Canadian writer and journalist

Ernest Hillen is a Canadian writer and journalist. A longtime editor with Saturday Night, he became best known for two memoirs which he published in the 1990s about his childhood experiences during World War II.

==Background==
Hillen was born in the Netherlands in 1934 as the child of a Canadian mother and a Dutch father, and the family moved to West Java, Indonesia when he was a child. However, following the Japanese occupation of the Dutch East Indies in 1942, the family was confined to detention camps for several years. After the war ended the family moved between Canada, the Netherlands and Indonesia for several years until the 1950s, when Hillen moved to Toronto.

==Writing career==
He took his first job in journalism with the German-language newspaper Torontoer Zeitung, and was later a contributor to Weekend, The Idler, the Toronto Star, The Globe and Mail and The Wall Street Journal before joining Saturday Night.

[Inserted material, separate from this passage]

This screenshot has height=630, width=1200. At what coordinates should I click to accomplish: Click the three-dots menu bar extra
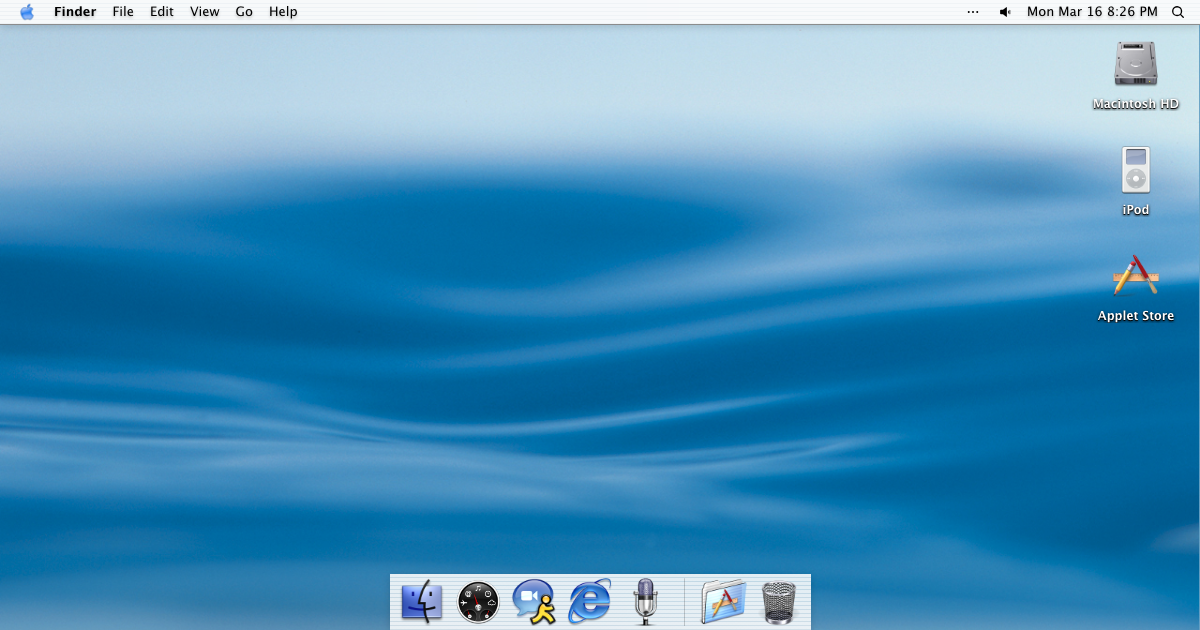click(973, 12)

While with Saturday Night, he wrote his first piece of personal journalism about his childhood. The piece, titled "The Swimming Pool", appeared in the 1990 anthology The Saturday Night Traveller. During his career, he also wrote a number of radio plays for CBC Radio.

His first book-length memoir, The Way of a Boy, was published in 1993 and detailed his childhood experiences in Indonesia. The book was a shortlisted nominee for the Trillium Book Awards in 1994. In 1995, the Japanese publishing company Kodansha bought the rights to release a translated Japanese language edition of the memoir, making it one of the first accounts of the Indonesian occupation ever published in that country.

A sequel, Small Mercies: A Boy After War, was published in 1997, and won the inaugural Viacom Writers' Trust Prize for Nonfiction.

In 2008, Hillen published A Weekend Memoir, about his experiences travelling across Canada as a journalist. Both The Way of a Boy and Small Mercies were also reissued that year. A Memoir in Pieces, published in 2017, continued in the same vein as A Weekend Memoir, with profiles of Canadians prominent in the 1960s, 1970s, and 1980s, such as Bob Homme (The Friendly Giant) and singer Alannah Myles, as well as accounts of his travels as a journalist and childhood in Indonesia.